Aufgaben
a) Beantworte zum Text über Sarah und den Fremden diese Fragen:
(i) Wo lebt Philipps Mutter Constanze Petersen?
(ii) Welches Datum nennt der Fremde als Hochzeitstag?
(iii) Seit wie vielen Stunden ist der Fremde nach eigener Angabe auf den Beinen?
b) Setze den Text über Sarah und den Fremden nach seinem letzten Satz fort.

Text
····················

Johann ist in den nächsten Tagen nicht verfügbar. Die Freundschaft mit Miriam begann erst nach Philipps Entführung; die Beckers kennen ihn deshalb nur von Fotos. Philipps verwitwete, an Alzheimer erkrankte Mutter Constanze Petersen lebt seit Jahren in einem luxuriösen Pflegeheim, und Geschwister hat Philipp keine.

Sarah stellt dem Fremden im Beisein Barbara Petrys Fragen, die eigentlich nur Philipp beantworten könnte. Er nennt Geburtsdaten, aber bei der Frage nach der Eheschließung zögert er.

Natürlich weiß ich auch das Datum des Hochzeitstages, es war der 11. April. Es ist nicht so, als wäre es mir vorhin entfallen.
Ich wollte nur vor Barbara Petry nicht wirken, als hätte ich diese Daten auswendig gelernt, das ist alles.

Nach einer Weile weist er darauf hin, dass er seit 48 Stunden auf den Beinen und entsprechend müde sei. Mit dieser Begründung lehnt er es auch ab, das Hemd zu öffnen, als Sarah ihn dazu auffordert, weil Philipp ein markantes Muttermal auf der Brust hat.

„Ich verlange einen Gentest“, sage ich.
Triumphierend nehme ich zur Kenntnis, dass der Betrüger mich mit offenem Mund anstarrt.
„Gentests können nur freiwillig erfolgen“, antwortet Barbara Petry.
Ich sehe den Fremden an. Er blickt zurück, eine Ewigkeit lang, zwei, drei.
„Ich bin einverstanden“, sagt er dann.

Seine Zustimmung zu einem Gentest beseitigt auch den kleinsten Zweifel Barbara Petrys an seiner Identität. Während der Fremde die Mitarbeiterin des Krisenstabs hinausbegleitet, sagt er:

„Es geht meiner Frau nicht gut […] Ich glaube, der heutige Tag war ein bisschen viel für sie. […] Bitte versprechen Sie mir nur, dass Sie niemandem hiervon erzählen. Es wäre mir furchtbar unangenehm, und Sarah – sobald sie wieder ganz bei sich ist – erst recht.

Nachts rennt Sarah barfüßig aus dem Haus und zur Hauptstraße. Ein Kombi hält an. Sarah fleht den Fahrer an, ihr zu helfen. Aber da ist auch schon der Fremde und sagt:

„Sarah, mein Gott, was machst du denn nur für Sachen?“

Dann wendet er sich ruhig an den Autofahrer:

„Bitte entschuldigen Sie. […] Meiner Frau geht es nicht so gut.“

Sarah begreift, dass sie so nicht weiterkommt, denn wenn es zum Kalkül des Fremden gehört, dass sie sich wie eine Verrückte verhält, hat sie ihm in die Hände gespielt. Es wäre naheliegend, dass der Hochstapler vorhat, sie in die Psychiatrie abzuschieben und sich auf diese Weise das Familienvermögen anzueignen.

····················

Angezeigte Informationen
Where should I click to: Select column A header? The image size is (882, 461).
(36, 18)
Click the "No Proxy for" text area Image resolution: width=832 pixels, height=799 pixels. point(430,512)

····················

Lösungen
a)
(i) Seit Jahren in einem luxuriösen Pflegeheim.
(ii) Den 11. April.
(iii) Seit 48 Stunden.

b)
Wenn der Fremde vor Recht und Gesetz als mein Ehemann gilt – kann er mich dann wegsperren lassen? Und wenn er das kann, welche Verfügungsgewalt hat er dann noch? Wenn ich verunglücke und ins Koma falle – kann er mir dann die Maschinen abstellen lassen? Und was ist mit Leo?

Sarah holt die Pistole ihres Mannes vom Dachboden und versteckt sie im Schlafzimmerschrank.

Während er fort ist, durchwühlt sie seine Reisetasche. Darin findet sie das Buch „Die Kunst des Krieges“ von Sun Tsu mit einer handschriftlichen Widmung „Für Vincent. Von Papa. Mai 2005“.

Sie fährt zum Pflegeheim und nimmt ihre Schwiegermutter Constanze mit. Frau Kawatzki, die Leiterin der Einrichtung, die aus den Nachrichten weiß, dass Philipp Petersen wieder aufgetaucht ist, rechnete bereits mit seinem Besuch, findet es aber noch erfreulicher, dass das Wiedersehen bei Kaffee und Kuchen zu Hause gefeiert werden soll. Zu dem Kaffeekränzchen lädt Sarah auch noch Miriam Becker und die über 80 Jahre alte Nachbarin Margarete Theis ein. Als der Fremde zurückkommt, bleibt er erschrocken im Türrahmen stehen. Bevor die Gäste etwas sagen können, wendet Sarah sich an ihre Schwiegermutter (die ihr übrigens nie das Du angeboten hat).

„Constanze?“, sage ich und erhebe mich. „Ich wollte Sie gerne überraschen. Philipp ist hier. Ihr Sohn.“
Constanze starrt den Fremden an. Er hält ihrem Blick keine Sekunde lang stand, wendet ertappt die Augen ab.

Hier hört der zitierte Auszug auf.